» WHAT IS EXPECTED
List every person named in the passage about The Artha below.

» PASSAGE SHOWN
-*-*-

Listed Building – Grade II*
- Official name: The Artha
- Designated: 1 May 1952
- Reference no.: 2063

= The Artha, Tregare =

The Artha, Tregare, Monmouthshire is a farmhouse dating from the mid-17th century. It is a Grade II* listed building.

==History==
The architectural historian John Newman dates the original house to c.1600. Sir Cyril Fox and Lord Raglan, in their three-volume study, Monmouthshire Houses, date the extensions, which make the house such a "showpiece", to 1678-9. The rebuilding was undertaken by Issac Williams, whom Sir Joseph Bradney, the Monmouthshire antiquarian, records as the first known owner of the house.
Bradney further notes that Williams's wife was "a papist and recusant", leading John Arnold, the local Member of Parliament and known persecutor of Catholics, to give evidence against Williams in the House of Commons. Arnold declared, "Williams hath his Children Christened by a Popish priest, that his wife is a violent Papist and that Mass is very often said in his House".

Bradney goes on to record the many owners of The Artha into the mid-18th century. The house remains a farmhouse and is in private occupation.

-*-*-

» RECORDS SHOWN
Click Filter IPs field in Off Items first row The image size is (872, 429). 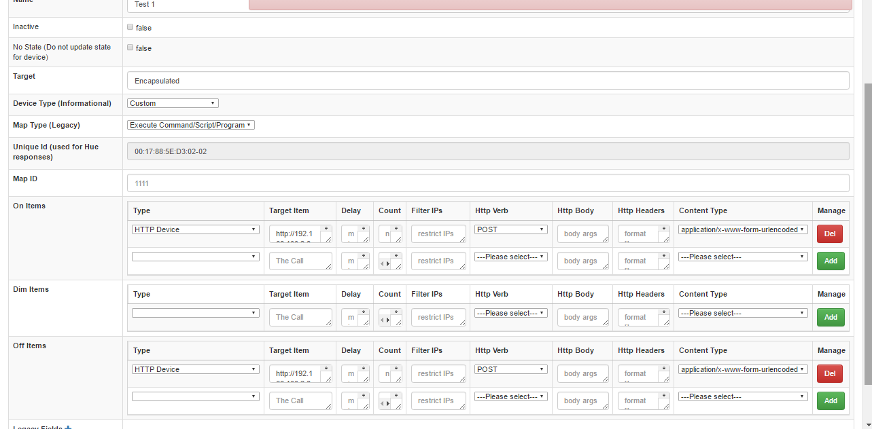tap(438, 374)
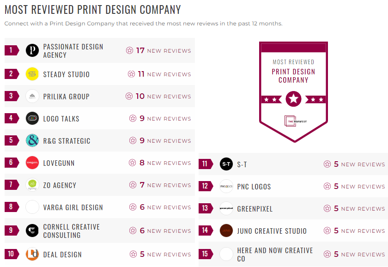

-*-*-

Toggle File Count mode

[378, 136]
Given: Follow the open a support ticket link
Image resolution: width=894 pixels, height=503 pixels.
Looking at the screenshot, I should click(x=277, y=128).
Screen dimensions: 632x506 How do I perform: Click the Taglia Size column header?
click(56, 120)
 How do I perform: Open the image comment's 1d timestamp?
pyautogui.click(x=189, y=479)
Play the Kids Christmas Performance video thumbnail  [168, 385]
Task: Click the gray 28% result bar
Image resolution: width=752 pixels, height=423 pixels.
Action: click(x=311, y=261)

-*-*-

» ANSWER
John Newman, Sir Cyril Fox, Lord Raglan, Issac Williams, Sir Joseph Bradney, John Arnold